» **Задание a**
Перепишите без изменений строки записей, начиная со строки, где есть «Click length value», и до последней строки записей включительно.

==== Текст

Повторим, богословие отцов, согласно о. Георгию, экзистенциально. Цитируемый им преп. Максим Исповедник говорил о «выступлении вовне» Бога. Это выражение совпадает с толкованием термина «экзистенция», которое ему давали Хайдеггер, Тиллих и другие мыслители экзистенциалистского направления, отталкивающиеся от этимологии латинского слова existentia[325]. Прорыв Божественных энергий в наш мир, если следовать смыслу указанного слова, поэтому можно рискнуть назвать экзистенцией Бога. Тогда Богочеловеческий смысл истории раскрывается как событие встречи двух экзистенций – Бога и человека. «Недостижимый Бог, – пишет о. Георгий, – таинственным образом приближается к человеку в Своих энергиях»[326], что и приводит к упомянутой встрече. В такой богословской философеме нераздельность экзистенциальности и историчности становится особенно ясной. Различение присутствия Бога и сущности Бога, а также – Его благодати и Его сущности лежит в основе экзистенциальности и святоотеческого богословия и богословской мысли о. Георгия, его «экзистенциализма»[327]. Паламитское богословие Божественных энергий выступает при этом как «богословие события». Именно в статье о святителе Григории Паламе экзистенциально-историческое богословие Флоровского достигает своей кульминации.

========
==== Данные для задания

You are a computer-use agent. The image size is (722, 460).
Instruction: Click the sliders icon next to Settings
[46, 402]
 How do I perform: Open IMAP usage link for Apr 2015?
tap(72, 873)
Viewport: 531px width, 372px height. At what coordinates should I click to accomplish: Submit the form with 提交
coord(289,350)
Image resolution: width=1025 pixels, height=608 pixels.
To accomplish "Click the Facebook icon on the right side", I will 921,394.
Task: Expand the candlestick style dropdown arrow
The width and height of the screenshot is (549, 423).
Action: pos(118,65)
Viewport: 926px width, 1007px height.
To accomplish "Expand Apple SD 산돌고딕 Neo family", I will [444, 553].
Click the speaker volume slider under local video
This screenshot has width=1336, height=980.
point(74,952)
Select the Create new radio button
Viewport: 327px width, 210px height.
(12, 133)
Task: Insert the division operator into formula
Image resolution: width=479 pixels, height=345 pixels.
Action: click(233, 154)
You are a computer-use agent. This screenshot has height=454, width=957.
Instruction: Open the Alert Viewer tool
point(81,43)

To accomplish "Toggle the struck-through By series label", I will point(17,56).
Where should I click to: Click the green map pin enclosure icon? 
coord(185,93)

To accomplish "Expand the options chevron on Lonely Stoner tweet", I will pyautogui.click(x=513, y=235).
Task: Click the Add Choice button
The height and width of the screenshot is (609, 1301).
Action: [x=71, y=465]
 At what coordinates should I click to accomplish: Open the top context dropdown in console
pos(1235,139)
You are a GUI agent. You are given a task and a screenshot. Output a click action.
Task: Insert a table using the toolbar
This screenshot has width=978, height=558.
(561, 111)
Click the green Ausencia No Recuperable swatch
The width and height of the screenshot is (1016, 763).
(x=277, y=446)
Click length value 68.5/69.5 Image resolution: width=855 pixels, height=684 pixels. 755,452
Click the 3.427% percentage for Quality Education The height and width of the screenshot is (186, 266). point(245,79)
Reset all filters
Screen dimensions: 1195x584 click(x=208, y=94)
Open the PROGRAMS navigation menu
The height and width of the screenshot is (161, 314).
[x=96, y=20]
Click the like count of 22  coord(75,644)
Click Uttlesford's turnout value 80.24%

========

» **Задание b**
Что в тексте о богословии Флоровского названо «богословием события»?

» **Правильный ответ a**
Click length value 68.5/69.5 Image resolution: width=855 pixels, height=684 pixels. 755,452
Click the 3.427% percentage for Quality Education The height and width of the screenshot is (186, 266). point(245,79)
Reset all filters
Screen dimensions: 1195x584 click(x=208, y=94)
Open the PROGRAMS navigation menu
The height and width of the screenshot is (161, 314).
[x=96, y=20]
Click the like count of 22  coord(75,644)
Click Uttlesford's turnout value 80.24%

» **Правильный ответ b**
Паламитское богословие Божественных энергий.